» **Your tasks**
1. Rewrite the notes on dual representations from "Many linear parametric" up to and including "training data points.", changing "kernel function" to "basis function".
2. Continue the notes on dual representations from where they stop.

» **Text passage**
───

Keywords: Gaussian processes, Radial Basis Function Networks, Laplace approximation, Python
This is the Chapter6 ReadingNotes from book Bishop-Pattern-Recognition-and-Machine-Learning-2006. [Code_Python]
Dual Representations(二元表示)
Many linear parametric models can be re-cast into an equivalent ‘dual representation’ in which the predictions are also based on linear combinations of a kernel function evaluated at the training data points.

───

» **Source excerpt**
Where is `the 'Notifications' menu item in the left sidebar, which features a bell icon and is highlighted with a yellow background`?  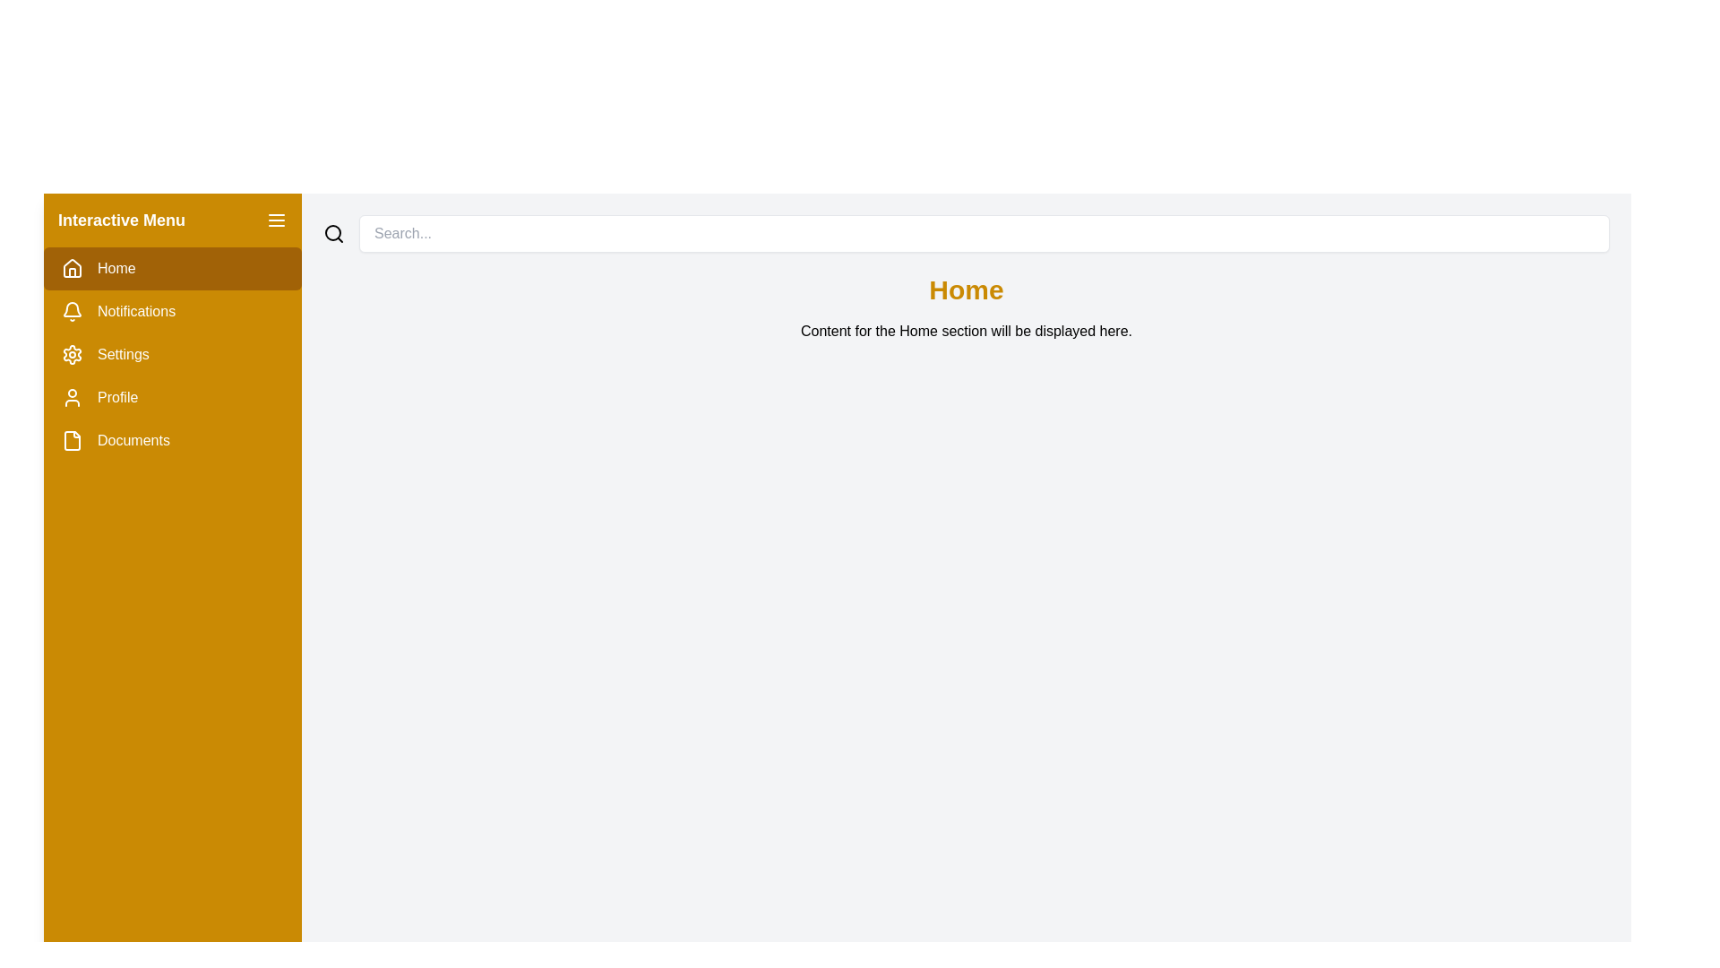
the 'Notifications' menu item in the left sidebar, which features a bell icon and is highlighted with a yellow background is located at coordinates (172, 310).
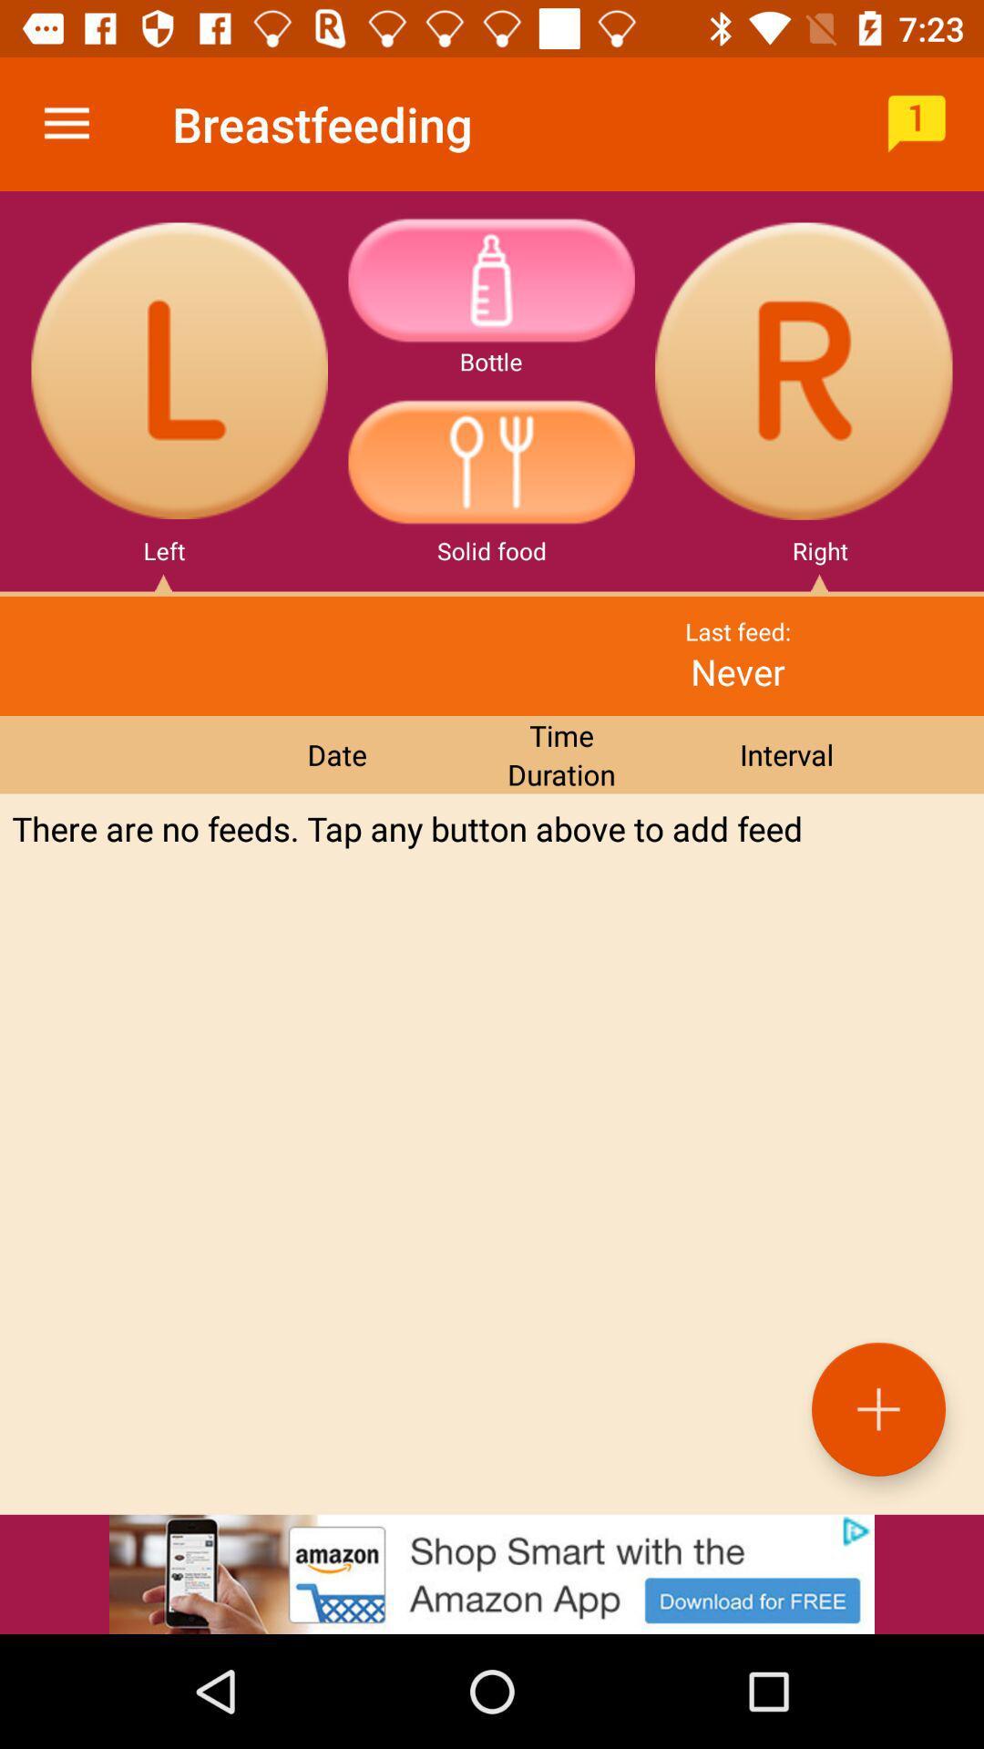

───

» **Results in order**
1.
Many linear parametric models can be re-cast into an equivalent ‘dual representation’ in which the predictions are also based on linear combinations of a basis function evaluated at the training data points.

2.
There are numerous forms of kernel functions in common use, and we shall encounter several examples in this chapter. Many have the property of being a function only of the difference between the arguments, so that $k(\pmb{x}, \pmb{x’}) = k(\pmb{x − x’})$, which are known as stationary kernels because they are invariant to translations in input space.
A further specialization involves homogeneous kernels, also known as radial basis functions, which depend only on the magnitude of the distance (typically Euclidean) between the arguments so that $k(\pmb{x}, \pmb{x’}) = k(||\pmb{x − x’}||)$.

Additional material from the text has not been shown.